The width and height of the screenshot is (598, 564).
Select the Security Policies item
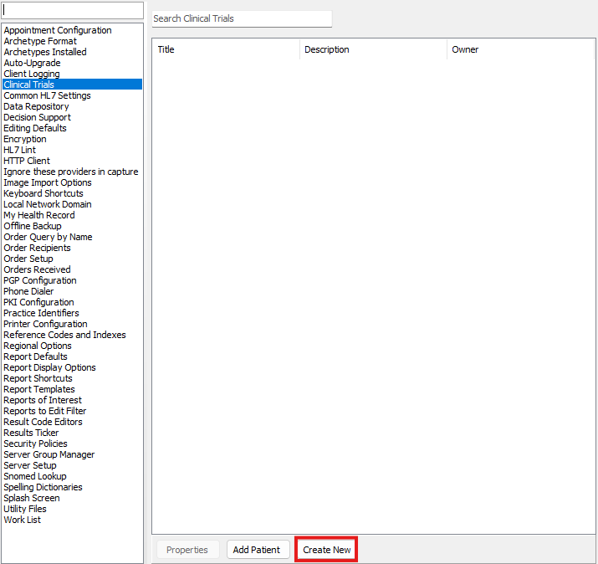tap(35, 444)
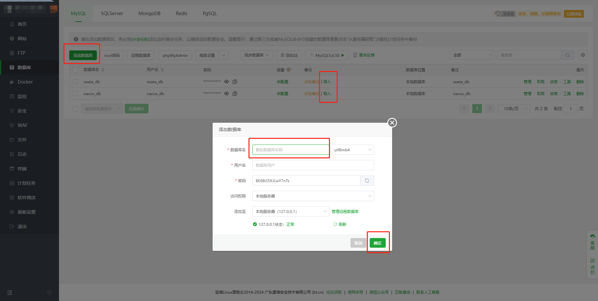Image resolution: width=598 pixels, height=301 pixels.
Task: Copy the seata_db password with copy icon
Action: [235, 82]
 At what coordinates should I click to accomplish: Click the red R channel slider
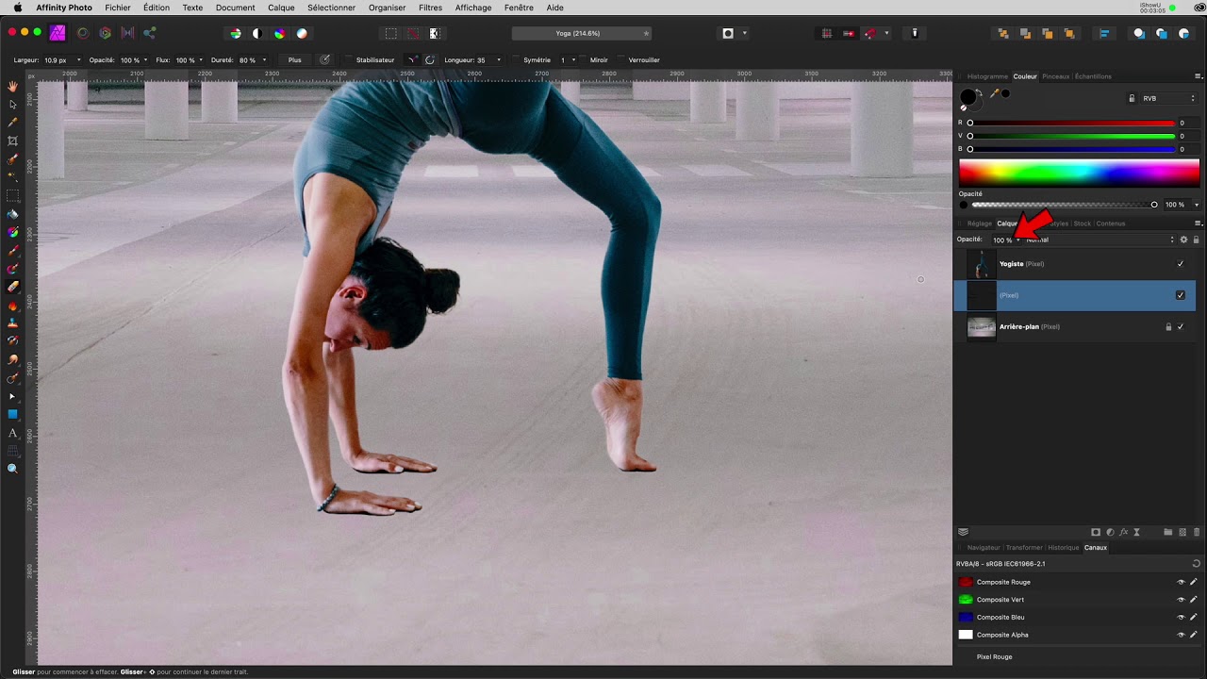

(Instructions to follow):
Omit the pictures and give the material again, exactly and in full.

(Exercise output):
The width and height of the screenshot is (598, 564).
Select the Security Policies item
tap(35, 444)
Image resolution: width=598 pixels, height=301 pixels.
Task: Copy the seata_db password with copy icon
Action: [235, 82]
 At what coordinates should I click to accomplish: Click the red R channel slider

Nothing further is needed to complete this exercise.